My understanding of 1.6 engine controls:
1. ECU requires air flow input from AFM.
2. ECU requires air temp input from AFM.
3. ECU requires WOT switch input from throttle body.
4. ECU requires crank angle input from the CAS in the back of the cylinder head.
If ECU does not sense these inputs within normal operating ranges within ~3 seconds of initial start, then it will kill the ignition pulses to the coil. The ECU will then log this failure in internal volatile memory. The ECU will refuse to send ignition pulses while this failure is logged. I am not clear if there is a timeout on this failure, as I haven't tested it rigorously enough to be able to tell. Removing unswitched power from the ECU clears this logged failure---at which point the ECU will again attempt to start the engine, and the cycle repeats.
AFM has a reed switch that is in series with the fuel-pump ground. If the flapper door is fully closed the reed switch will prevent fuel pump from flowing. If you take the cover off the AFM there is a little metal arm that opens/closes the reed switch, this can be bent out of the way to prevent it from ever shutting off the FP. NOTE: Losing fuel PUMP will not result in an instantaneous engine shut-off. Only once fuel pressure bleeds will engine sputter and die. I went through this exact failure mode at Hallett back in June. At idle, it takes quite a long time to bleed pressure away. Even at WOT, the engine leans out and sags in power...but, doesn't "die" instantly.
The fuel injectors are powered by switched power directly from the main relay. The ECU injector "pulse" grounds each injector to energize the solenoids in pairs (1,3) or (2, 4). There is nothing else involved electrically in the 1.6 injectors (different from the 1.8 described by Ron above).
The ignition coils receive ignition pulses from the igniter, similar to the fuel injectors, these are also in pairs (1,3) and (2, 4). These pulses are again GROUNDing of the coil. The coils are energized by switched power from the ignition switch. There is a capacitor across the coil, which is critical for proper ignition operation. The igniter receives pulses directly from the ECU.
If you need NA scematics, you can find them in the downloads section of my "build" link below.
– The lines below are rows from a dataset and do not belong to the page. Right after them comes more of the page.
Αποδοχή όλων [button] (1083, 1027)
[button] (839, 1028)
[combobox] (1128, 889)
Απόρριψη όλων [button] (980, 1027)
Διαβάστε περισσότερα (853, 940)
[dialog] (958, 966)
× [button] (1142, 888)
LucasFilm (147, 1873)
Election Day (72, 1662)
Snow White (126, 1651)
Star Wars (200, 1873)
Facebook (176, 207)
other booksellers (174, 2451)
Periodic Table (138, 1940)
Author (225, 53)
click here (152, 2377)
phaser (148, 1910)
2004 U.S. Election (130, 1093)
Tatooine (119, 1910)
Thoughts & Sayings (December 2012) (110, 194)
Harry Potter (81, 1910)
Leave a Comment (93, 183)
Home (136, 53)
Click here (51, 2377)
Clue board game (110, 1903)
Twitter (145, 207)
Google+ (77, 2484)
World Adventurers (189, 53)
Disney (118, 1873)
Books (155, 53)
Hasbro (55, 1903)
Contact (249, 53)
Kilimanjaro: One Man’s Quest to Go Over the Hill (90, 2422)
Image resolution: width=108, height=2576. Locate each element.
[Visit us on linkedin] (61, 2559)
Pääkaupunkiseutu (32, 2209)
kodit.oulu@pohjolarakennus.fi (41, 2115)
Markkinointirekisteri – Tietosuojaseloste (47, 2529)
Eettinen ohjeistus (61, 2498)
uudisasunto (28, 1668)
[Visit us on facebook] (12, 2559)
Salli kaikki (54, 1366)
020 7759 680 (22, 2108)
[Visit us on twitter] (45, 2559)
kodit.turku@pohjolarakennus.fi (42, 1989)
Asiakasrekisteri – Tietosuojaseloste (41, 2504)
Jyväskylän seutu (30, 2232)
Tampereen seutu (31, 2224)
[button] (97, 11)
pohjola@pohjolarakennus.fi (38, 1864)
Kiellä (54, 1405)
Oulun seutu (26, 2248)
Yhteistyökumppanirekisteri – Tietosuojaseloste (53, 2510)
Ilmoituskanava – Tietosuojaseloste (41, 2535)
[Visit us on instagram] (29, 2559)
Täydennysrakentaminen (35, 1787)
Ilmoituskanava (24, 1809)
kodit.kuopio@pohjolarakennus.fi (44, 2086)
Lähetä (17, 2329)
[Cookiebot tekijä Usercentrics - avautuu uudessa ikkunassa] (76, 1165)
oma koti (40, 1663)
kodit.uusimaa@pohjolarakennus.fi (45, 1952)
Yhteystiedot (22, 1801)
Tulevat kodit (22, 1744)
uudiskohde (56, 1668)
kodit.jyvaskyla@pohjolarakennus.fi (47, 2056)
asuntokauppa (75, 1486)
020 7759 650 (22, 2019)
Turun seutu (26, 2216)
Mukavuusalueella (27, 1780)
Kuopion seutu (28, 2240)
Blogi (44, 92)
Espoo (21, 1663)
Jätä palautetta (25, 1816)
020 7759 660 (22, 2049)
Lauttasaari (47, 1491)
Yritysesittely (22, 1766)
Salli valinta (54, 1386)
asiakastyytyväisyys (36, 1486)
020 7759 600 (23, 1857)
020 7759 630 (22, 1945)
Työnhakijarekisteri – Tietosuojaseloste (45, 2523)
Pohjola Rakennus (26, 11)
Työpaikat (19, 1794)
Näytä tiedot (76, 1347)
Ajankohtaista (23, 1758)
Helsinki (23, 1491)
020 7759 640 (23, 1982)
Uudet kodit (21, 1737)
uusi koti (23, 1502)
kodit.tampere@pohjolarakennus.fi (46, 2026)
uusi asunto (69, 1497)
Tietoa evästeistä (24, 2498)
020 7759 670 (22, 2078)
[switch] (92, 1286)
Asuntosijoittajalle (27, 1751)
I stand by my theory above, that it is likely a sensor input to the ECU failure (broken wire, failed sensor, etc). To (dis)prove this, disconnect the battery for a few seconds, and then reconnect and start the car. If you get a short "run time", followed by none...every time you disconnect the battery, then you have a bad sensor input, 1-4 listed above).
If its not the ECU shutting off the ignition, then my next most likely culprit would be the igniter....its really the only other component that is COMMON to all 4 cylinders (or really the two cylinder pairs).
After that, it could be the condenser capacitor that is across the coil power. A bad capacitor could initially hold a charge, but then progressively fail to maintain that charge eventually resulting in a loss of spark. This COULD manifest itself in a semi-random run-time depending on the time between attempts, and any progressive failure mode of the capacitor materials.